Benefits of a SEP-IRA
- High Contribution Limits: For 2024, employers are allowed to contribute up to 25% of each employee’s compensation, with a cap of $69,000.
- Flexibility: This plan does not require employers to contribute every year, which is suitable for businesses with fluctuating profits.
- Simple Administration: This plan requires minimal paperwork and has no annual filing requirements with the IRS beyond regular tax filings.
Setting Up a SEP-IRA
- Select a Financial Institution: A bank, brokerage firm, or credit union can be chosen financial institution.
- Execute a Written Agreement: Establish a contractual arrangement and inform eligible employees of the SEP IRA plan.
- Make Contributions: To make contributions, calculate a set percentage of each employee’s compensation or deposit funds based on a range of percentages.

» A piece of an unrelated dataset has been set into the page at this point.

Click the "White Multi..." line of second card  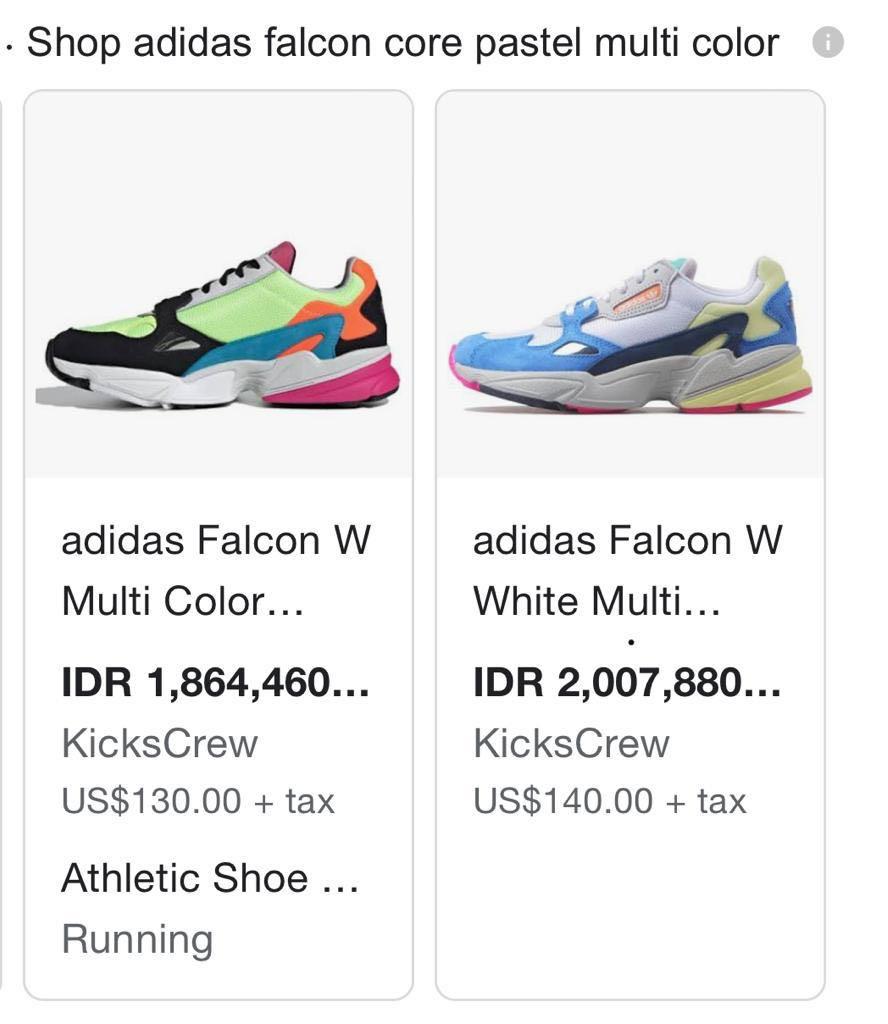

- Maintain Records: To maintain records, keep comprehensive records of all contributions made to employee accounts, including dates and figures. Additionally, ensure records are neatly arranged and easily accessible for review purposes.
SIMPLE IRA
"SIMPLE" stands for "Savings Investment Match Plan for Employees," and these IRAs are for businesses with as many as 100 employees. Employees can make contributions to their own accounts through payroll deductions, and employers can also contribute. This plan is low-cost as it's mainly funded by employees, and their contributions can be eligible for tax deduction.
Benefits of a SIMPLE IRA
- Ease of Setup and Administration: SIMPLE IRAs are straightforward to establish and maintain, with no need for yearly filings for employers. This makes them suitable for small businesses with limited administrative resources.
- Employer Contributions: Employers are required to make contributions, by either matching employee contributions up to 3% of their salary or making a non-elective contribution of 2% of each eligible employee’s salary.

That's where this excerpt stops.